Platinum moves into 2026 with a structural supply deficit still in place. Mine supply has not meaningfully improved, while demand across automotive catalysts, industrial uses, and jewellery continues to hold up. That keeps the platinum market tight heading into the year.
In smaller and less liquid markets like platinum, sustained deficits matter a lot. Even modest imbalances between supply and demand can push prices meaningfully higher. That is exactly what we saw through 2025. The deficit acted as a floor under prices and gradually turned into a tailwind.

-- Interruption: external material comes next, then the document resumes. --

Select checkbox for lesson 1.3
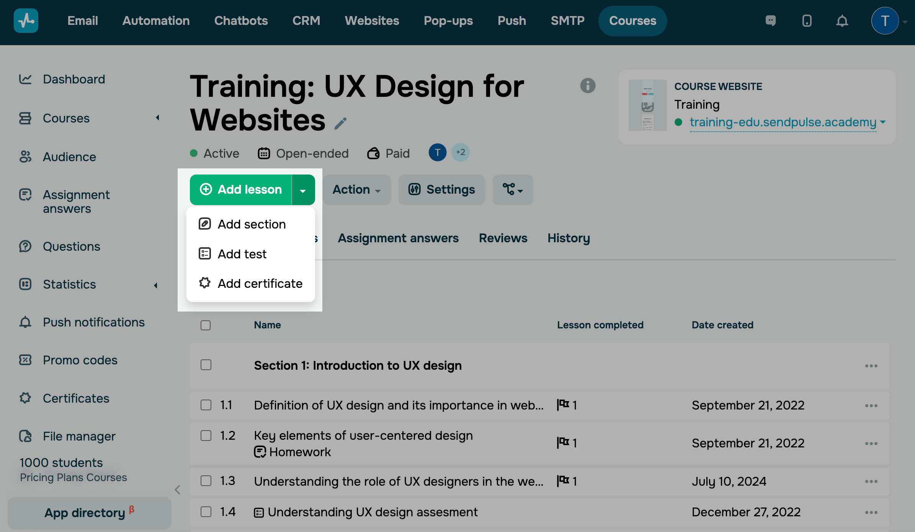This screenshot has height=532, width=915. (x=206, y=481)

Palladium, on the other hand, told a different story.
After years of tight supply and strong automotive demand, the palladium market has begun to move in the opposite direction. Demand growth slowed as substitution toward platinum increased and the penetration of electric vehicles reduced long-term gasoline catalyst demand. At the same time, supply conditions improved.
By 2025, palladium was no longer facing the kind of tightness it once did. Surpluses began to build, or at the very least, deficits narrowed sharply. This shift mattered. Even though palladium prices still moved during the broader metals rally, its fundamentals were no longer as supportive as platinum’s.

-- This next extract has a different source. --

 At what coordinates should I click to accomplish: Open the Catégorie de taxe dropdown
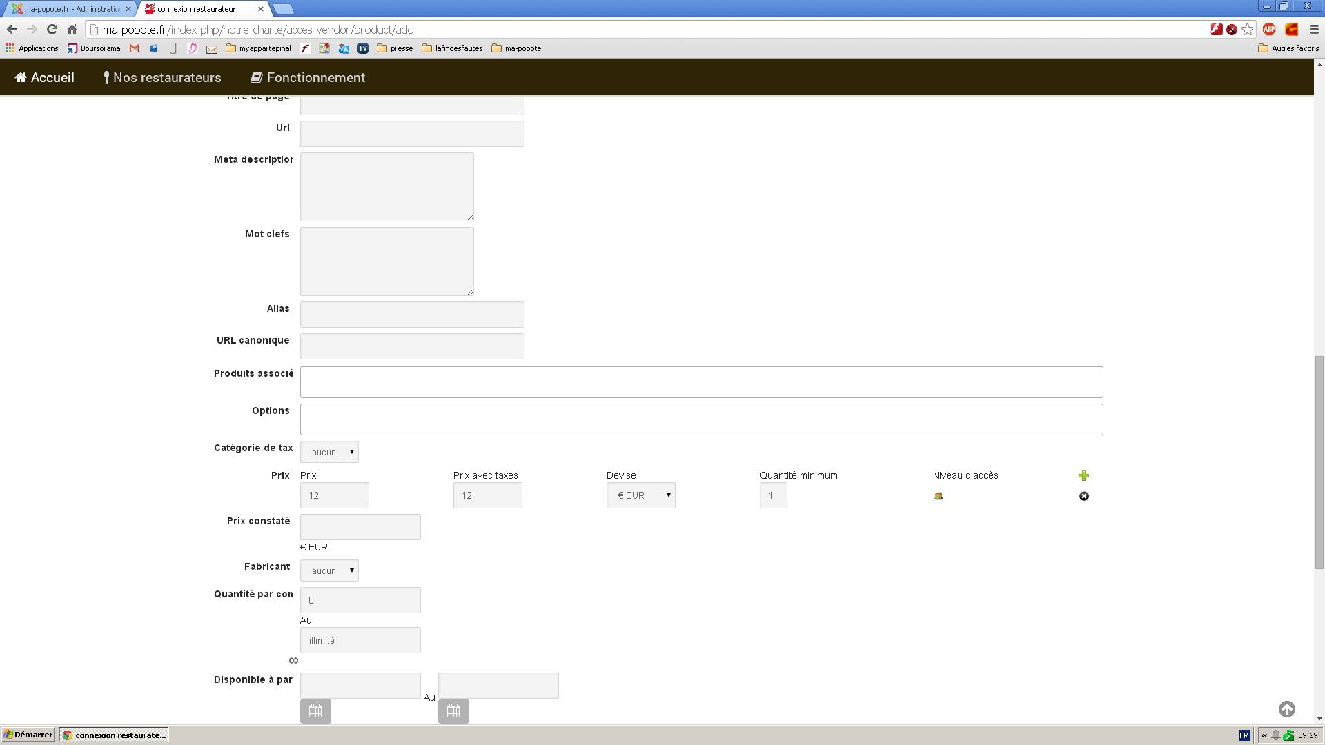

What this highlights is an important point for investors. Not all metals move together, even within the same family. Platinum and palladium are often grouped together, but their cycles can diverge meaningfully based on supply discipline, substitution trends, and end-use demand.
Copper Is Becoming Harder to Ignore in the New Metals Cycle
Copper prices gained momentum through 2025, reviving conversations around a potential copper supercycle. This time, however, the narrative is less about cyclical rebounds and more about structural demand meeting constrained supply.

The copper market is moving steadily towards a structural deficit. According to industry estimates, the primary copper supply could fall short by nearly 30 per cent by 2035. Mined output is expected to peak later this decade before declining, weighed down by falling ore grades and a lack of meaningful new discoveries. Ore quality alone has dropped by nearly 40 per cent since the early 1990s.
The stress is already showing up in the physical copper market. One clear sign is what’s happening to treatment and refining charges — the fees smelters earn for processing copper concentrate into metal.
Those charges have fallen sharply and, in some cases, turned negative. In simple terms, smelters are now competing so aggressively for limited concentrate that they are willing to process it at little or no profit. This reflects tight raw material supply and excess smelting capacity, especially in China.

Demand, meanwhile, remains strong. Electrification continues to anchor copper usage across power grids, renewables, and electric vehicles. AI-driven data centres are emerging as a new demand layer, requiring significant copper for power cabling, cooling systems, and infrastructure. With growth increasingly led by India and Southeast Asia rather than property-heavy China, copper is starting to reflect where the next phase of real investment is unfolding.

Putting It Together
What stands out in this phase of the metals story is how much of it is being driven by structural factors rather than short-term macro trades.
Gold reflects long-term uncertainty and reserve diversification. Silver sits between hedging and industry. Platinum and palladium are being reshaped by supply limits and substitution. Copper is tied to rising infrastructure and capital spending.
For investors and advisors, this has clear implications. The next phase of the metals cycle is unlikely to be about one broad, uniform rally. Instead, returns are more likely to come from being selective, understanding which metals are supported by durable supply constraints and steady end-use demand.
Metals exposure going forward is less about making a single directional call and more about balancing roles within the basket. In a cycle shaped more by structure than surprise, diversification within metals is no longer a tactical choice. It’s how portfolios stay aligned with how the global economy is actually evolving.